As shown in fig. 2, two symmetrically arranged drainage plates 4 are fixedly connected to the inner wall of the water receiving tank 3, the two drainage plates 4 extend and are distributed along the length direction of the water receiving tank 3, one end of each drainage plate 4 is fixedly connected to the inner wall of the water receiving tank 3, and the other end of each drainage plate 4 abuts against the side wall of the fin 2. Specifically, in order to improve the connection tightness of the drainage plate 4 and the fins 2, in this embodiment, a limiting groove 21 is concavely arranged at a position on the side wall of the fins 2, which abuts against the drainage plate 4, the limiting groove 21 extends and distributes along the length direction of the fins 2, and the end part of the drainage plate 4 abuts against in the limiting groove 21. By adopting the structure, condensed water on the fin 2 can be smoothly drained into the water receiving tank 3 through the drainage plates 4, meanwhile, the two drainage plates 4 are respectively propped in the limit grooves 21 on the two sides of the end parts of the fin 2, water drops can not permeate between the drainage plates 4 and the fin 2 when flowing through, but can completely enter the water receiving tank, so that the end parts of the fin 2 can be prevented from being soaked in water for a long time, the working efficiency of the evaporator of the fin 2 is reduced, the end parts of the fin 2 can be limited and positioned, and noise generated by shaking of the fin 2 is prevented.

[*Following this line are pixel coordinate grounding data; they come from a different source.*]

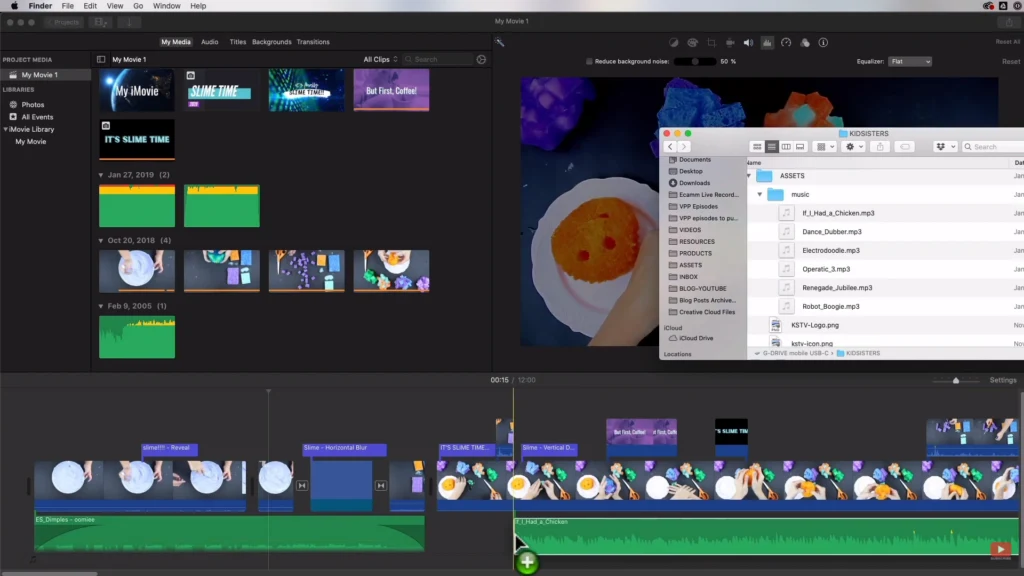Enable Reduce background noise checkbox

click(x=588, y=62)
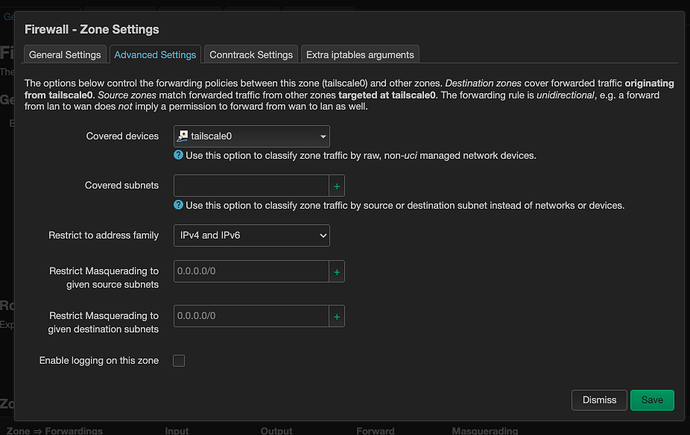Click help icon below Covered subnets
The height and width of the screenshot is (435, 690).
(x=179, y=205)
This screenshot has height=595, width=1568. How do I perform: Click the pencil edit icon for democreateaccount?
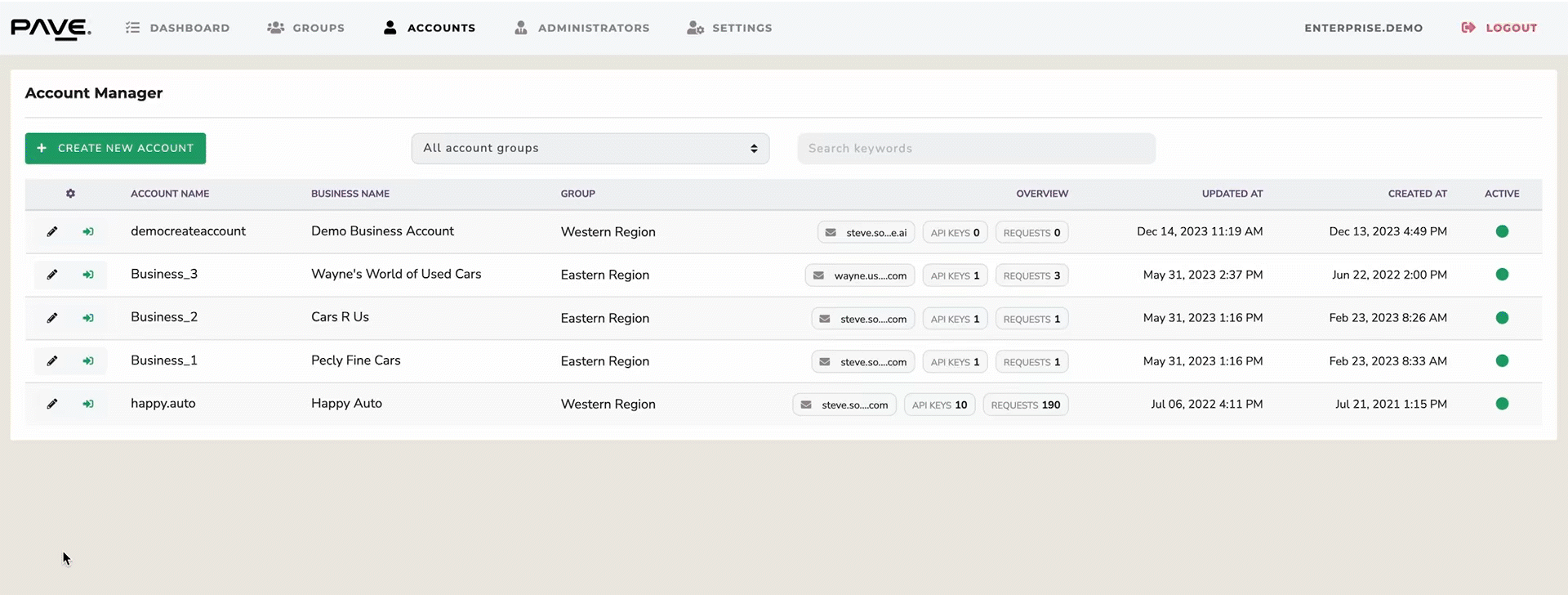pyautogui.click(x=52, y=231)
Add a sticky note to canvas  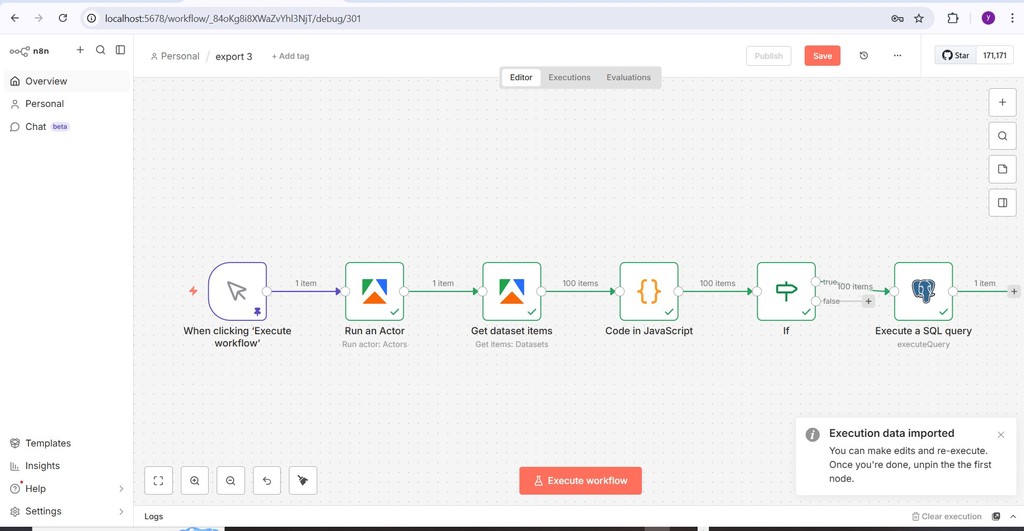pyautogui.click(x=1002, y=169)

And meanwhile, the number of the fixed pipes used for connecting the fins 2 together can be reduced, the overall structural strength is improved, and the weight of the product is reduced.

In addition, the outer surface of the fin 2 of the embodiment is plated with a hydrophilic layer, and the hydrophilic layer is a hydrophilic film in the embodiment, so that water drops can be prevented from being formed after water vapor is condensed, the corrosion resistance of the fin 2 can be effectively improved, water vapor can be promoted to flow away quickly after being condensed and enter the water receiving tank 3, and negative influence on heat exchange effect is reduced.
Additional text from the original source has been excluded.